-
- Description:
Purpose and Capabilities
FACTORIE aims to provide a full-featured framework for probabilistic graphical models (both directed and undirected) that is both flexible for rapid prototyping and efficient at large scale for deployment in substantial applications.
It supplies infrastructure for representing random variables, creating dependencies among them with factors, running a variety of inference procedures on simple or complex dependency structures, and estimating parameters by various state-of-the-art methods.FACTORIE's key features include the following:
- It is object-oriented, enabling encapsulation, abstraction and inheritance in the definition of random variables, factors, inference and learning methods.
- It is scalable, with demonstrated success on problems with billions of variables and factors, and on models that have changing structure, such as case factor diagrams. It has also been plugged into a database back-end, representing a new approach to probabilistic databases capable of handling many billions of variables.

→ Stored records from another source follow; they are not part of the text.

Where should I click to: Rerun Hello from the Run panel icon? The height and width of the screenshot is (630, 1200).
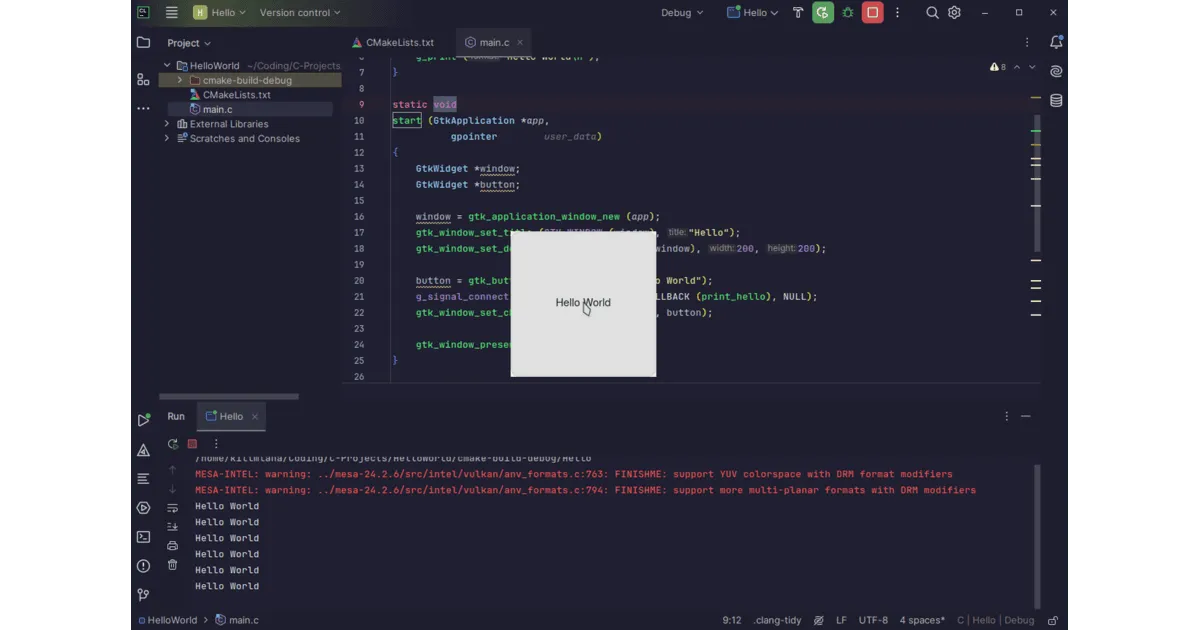[172, 443]
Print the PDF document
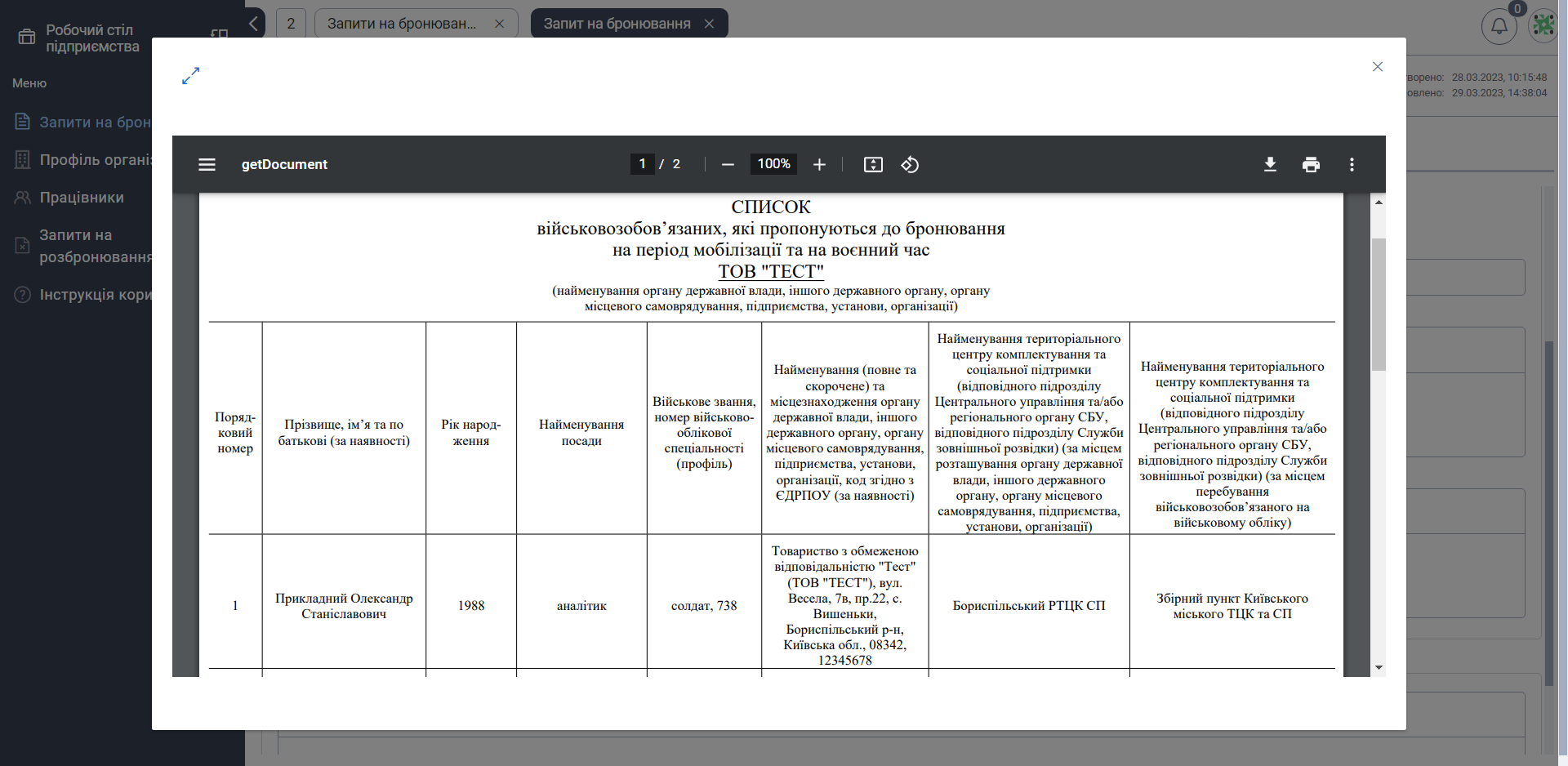This screenshot has width=1568, height=766. [x=1311, y=165]
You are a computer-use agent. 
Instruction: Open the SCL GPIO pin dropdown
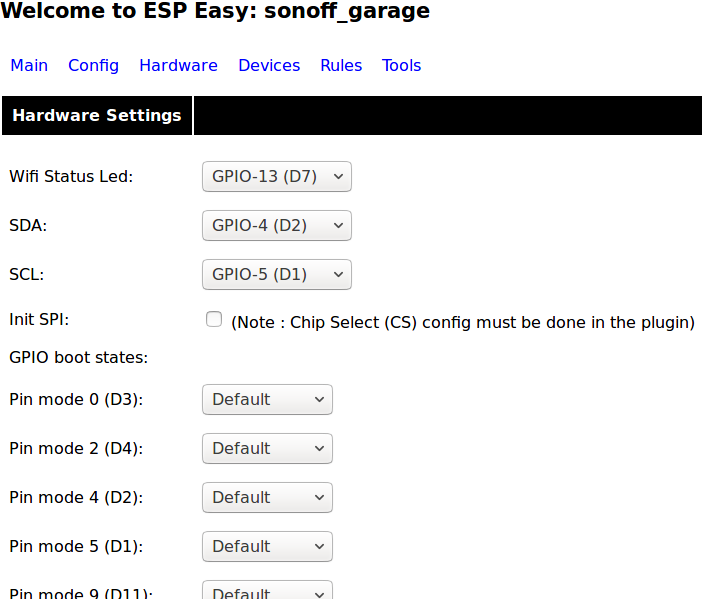point(277,275)
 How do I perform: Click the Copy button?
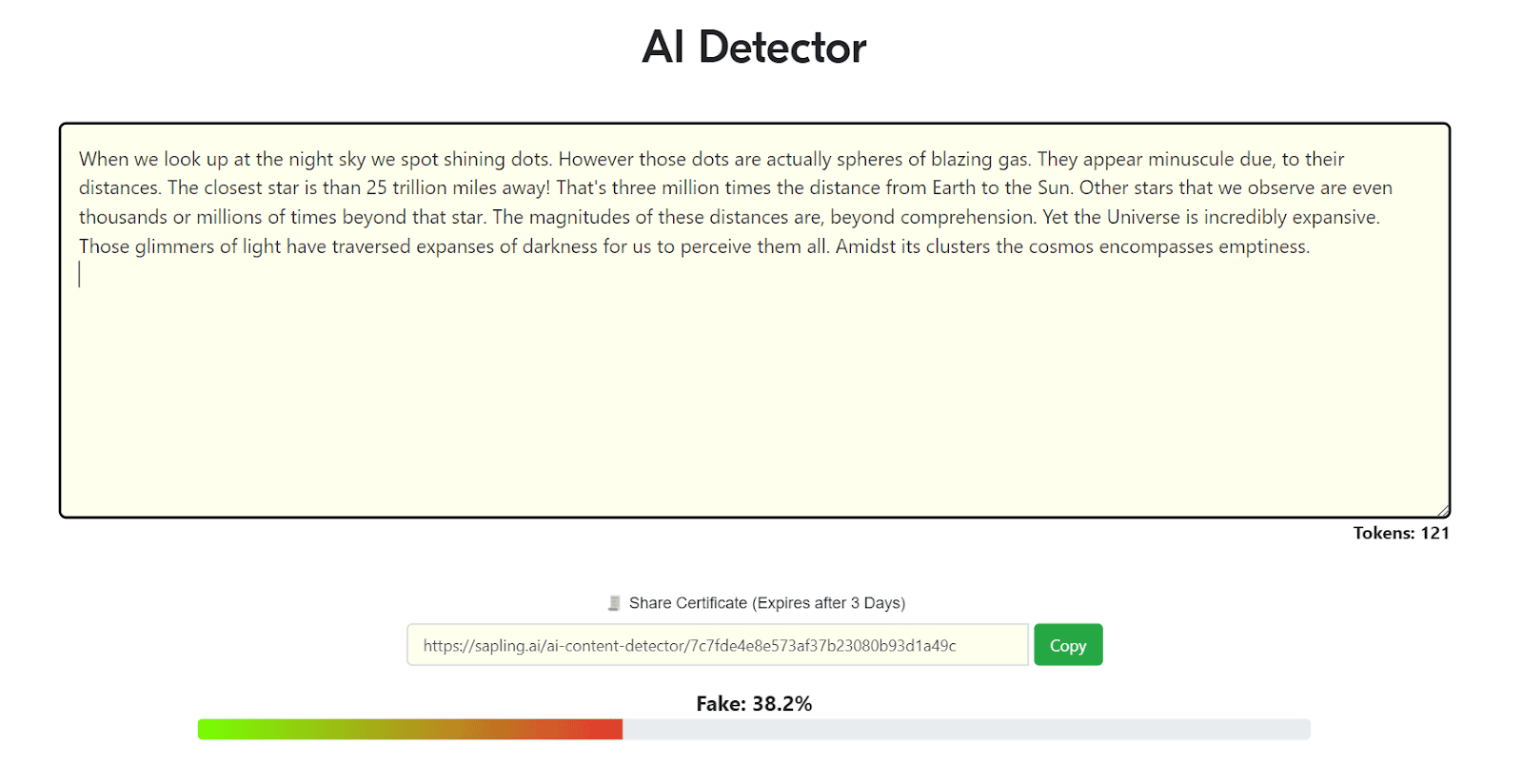(1067, 645)
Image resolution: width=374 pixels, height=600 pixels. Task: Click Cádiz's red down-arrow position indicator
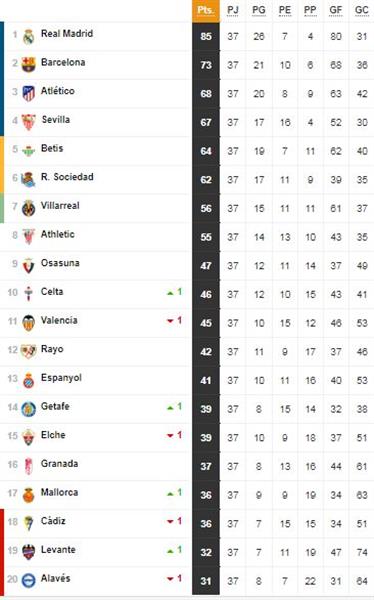pos(170,522)
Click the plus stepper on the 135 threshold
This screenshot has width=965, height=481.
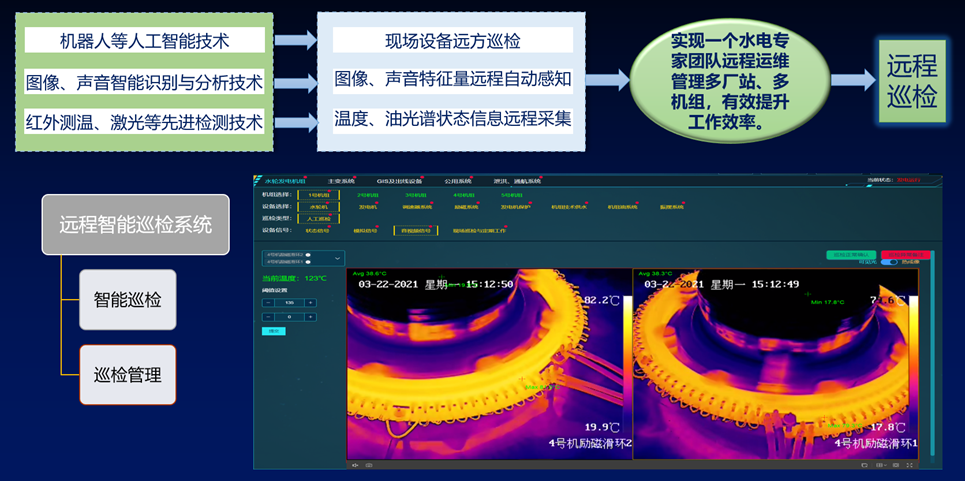pyautogui.click(x=310, y=302)
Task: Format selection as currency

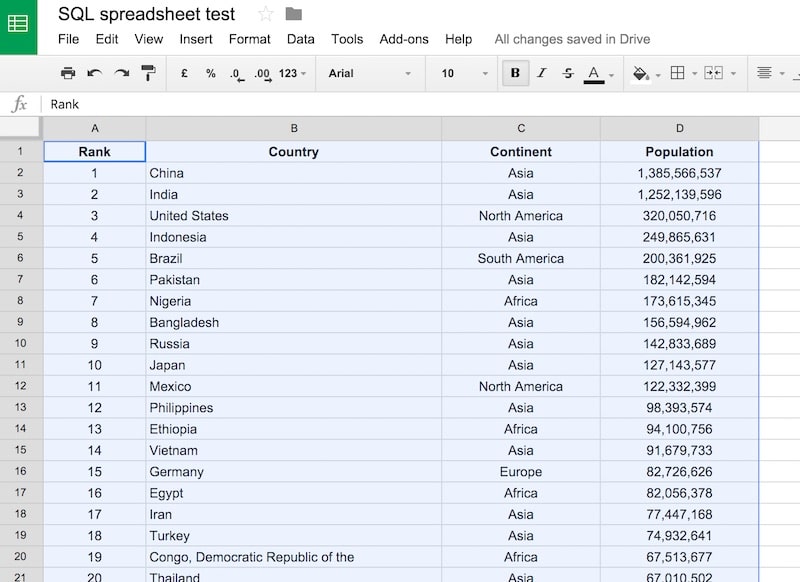Action: tap(184, 73)

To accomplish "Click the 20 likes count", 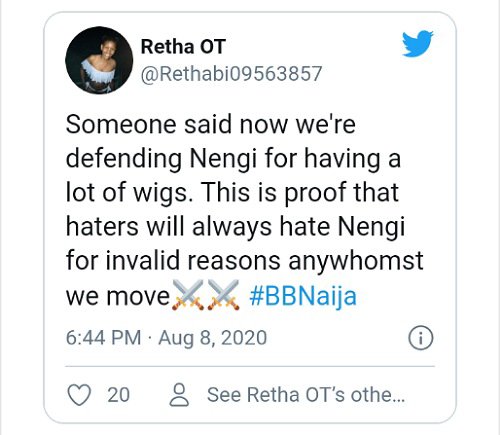I will 118,395.

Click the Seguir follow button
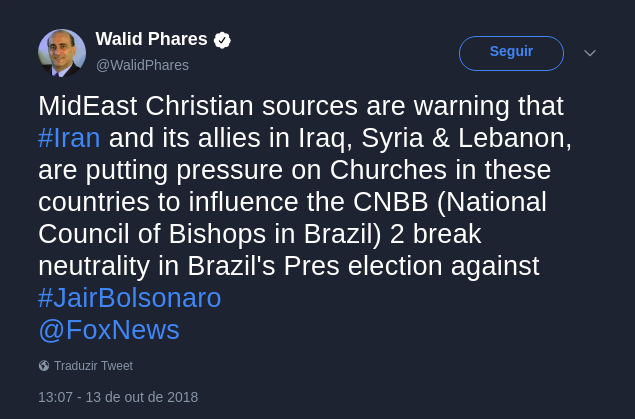point(511,53)
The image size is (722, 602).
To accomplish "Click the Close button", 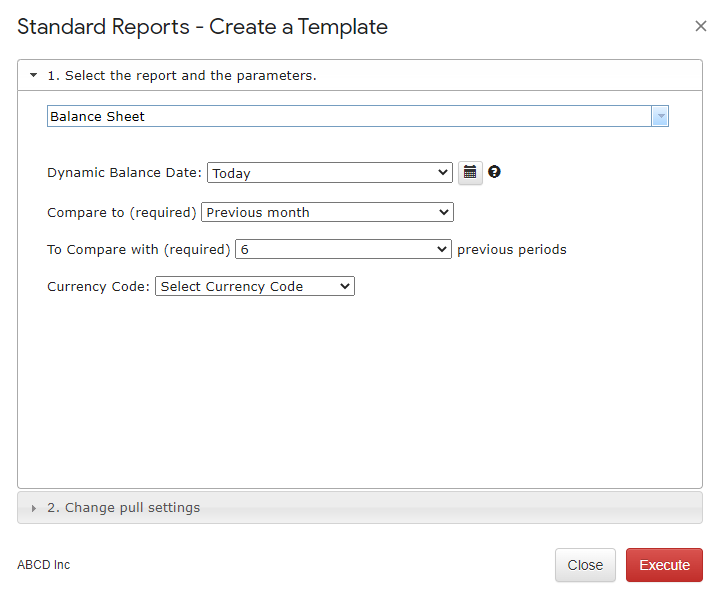I will coord(585,565).
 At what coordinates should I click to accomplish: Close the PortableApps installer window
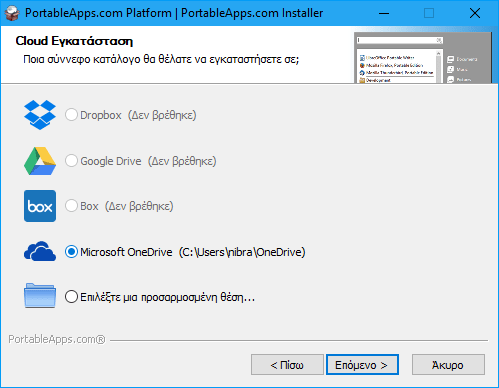(475, 13)
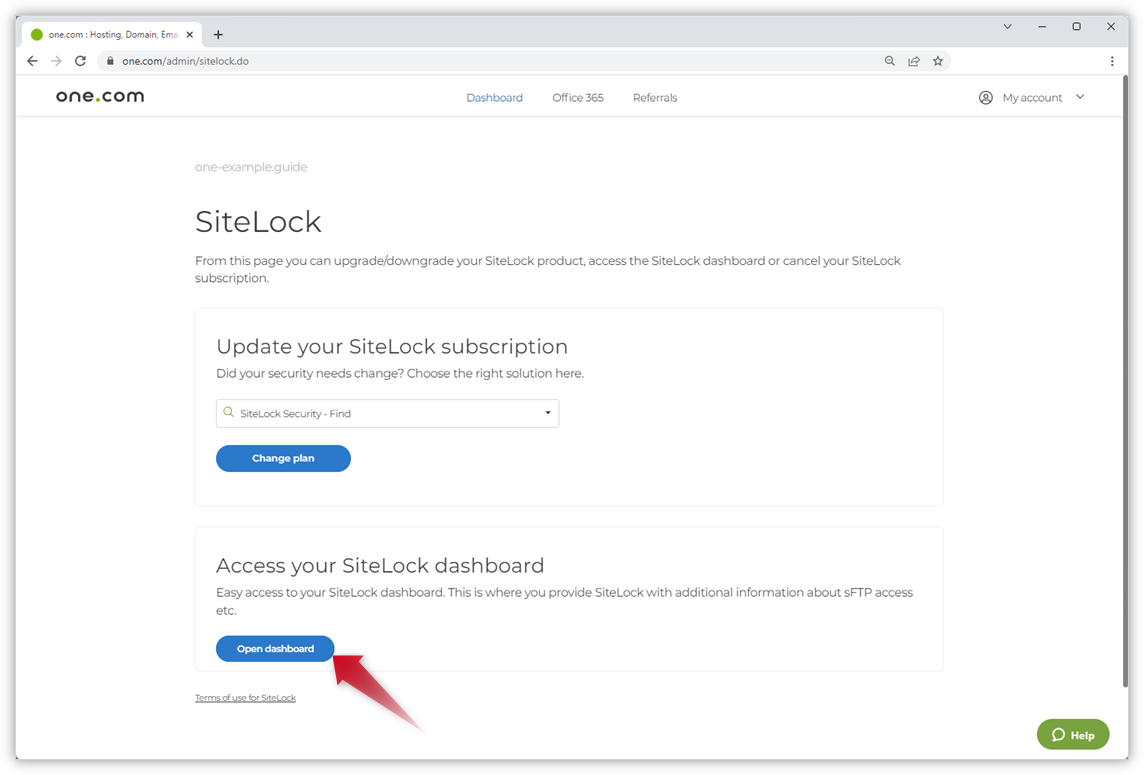Bookmark this page with star icon
The height and width of the screenshot is (775, 1144).
(938, 61)
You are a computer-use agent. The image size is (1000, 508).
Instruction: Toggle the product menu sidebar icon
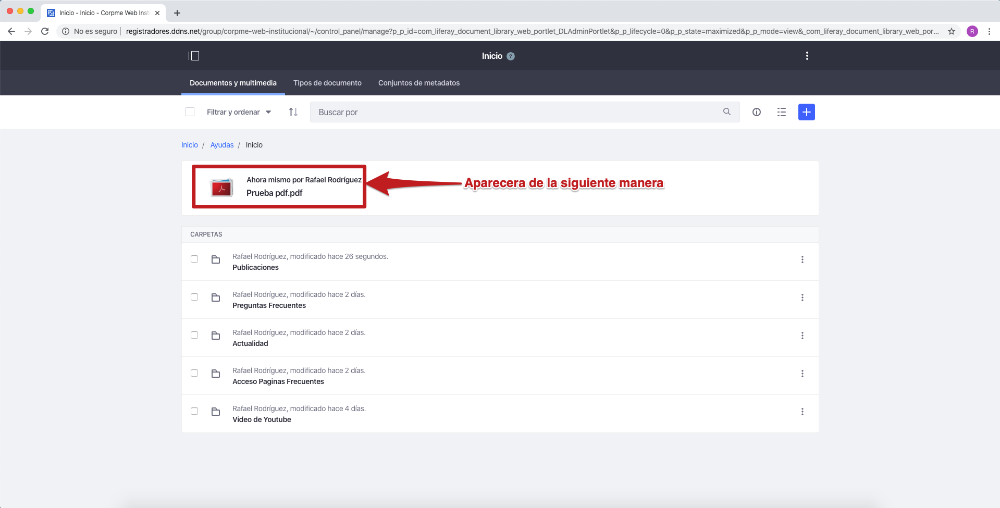point(194,56)
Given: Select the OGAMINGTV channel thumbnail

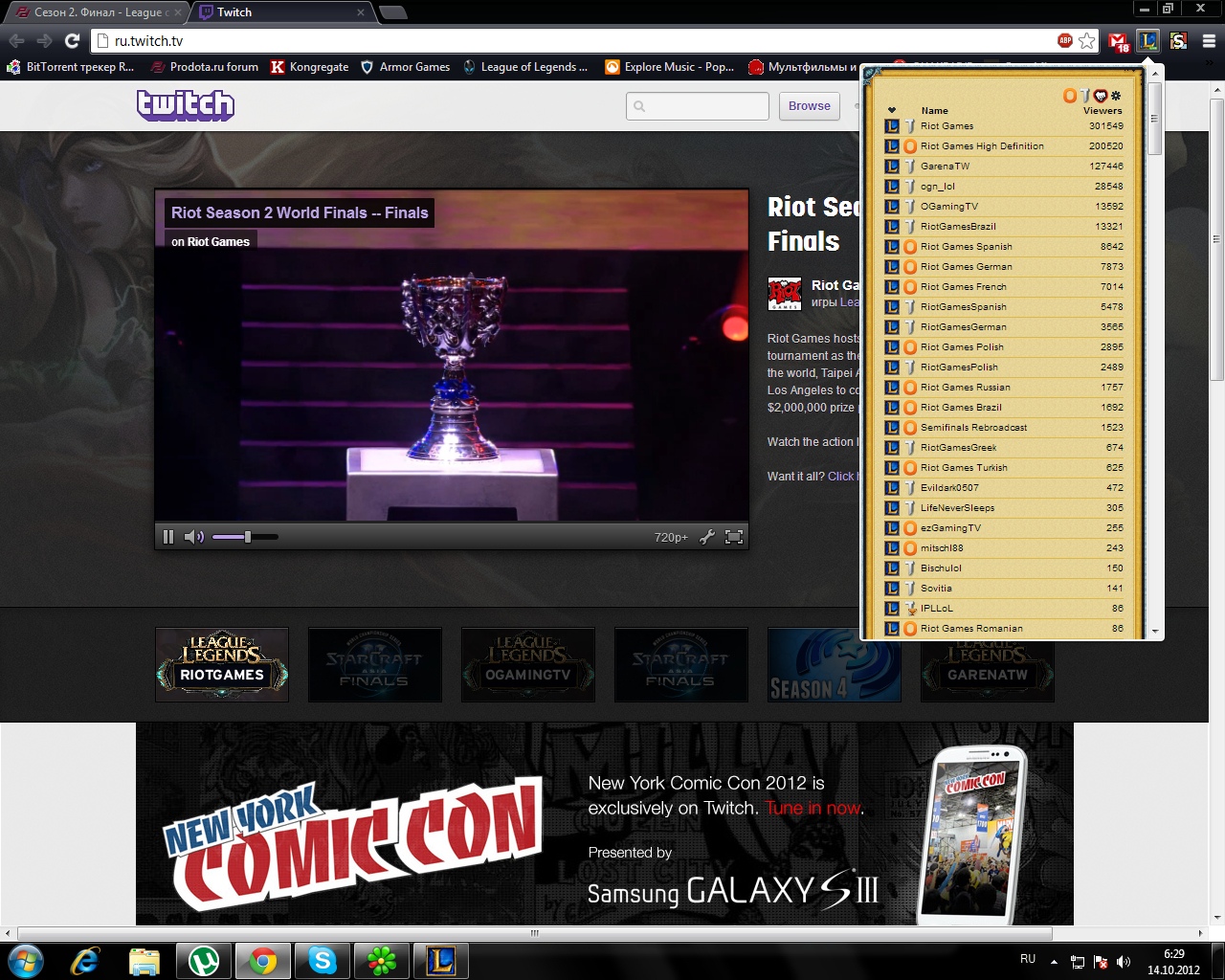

- It is flexible, supporting multiple modeling and inference paradigms. Its original emphasis was on conditional random fields, undirected graphical models, MCMC inference, online training, and discriminative parameter estimation. However, it now also supports directed generative models (such as latent Dirichlet allocation), and has support for variational inference, including belief propagation and mean-field methods, as well as dual-decomposition.
- It supports smooth rise in users' learning effort as users descend in layers of abstraction---from command-line tools, to succinct scripting, to customized models and inference procedures. FACTORIE is designed to avoid "impenetrable black-boxes."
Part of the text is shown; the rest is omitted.